# Task objective
From the first line through the line containing "You are a computer-use agent.", transcribe the records exactly and include no other lines.
----
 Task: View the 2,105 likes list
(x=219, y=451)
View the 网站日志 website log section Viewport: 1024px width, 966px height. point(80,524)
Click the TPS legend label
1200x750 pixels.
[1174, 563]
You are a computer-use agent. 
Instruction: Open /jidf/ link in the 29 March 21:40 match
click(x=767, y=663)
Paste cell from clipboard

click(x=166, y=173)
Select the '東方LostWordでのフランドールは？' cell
----
# Answer
 Task: View the 2,105 likes list
(x=219, y=451)
View the 网站日志 website log section Viewport: 1024px width, 966px height. point(80,524)
Click the TPS legend label
1200x750 pixels.
[1174, 563]
You are a computer-use agent. 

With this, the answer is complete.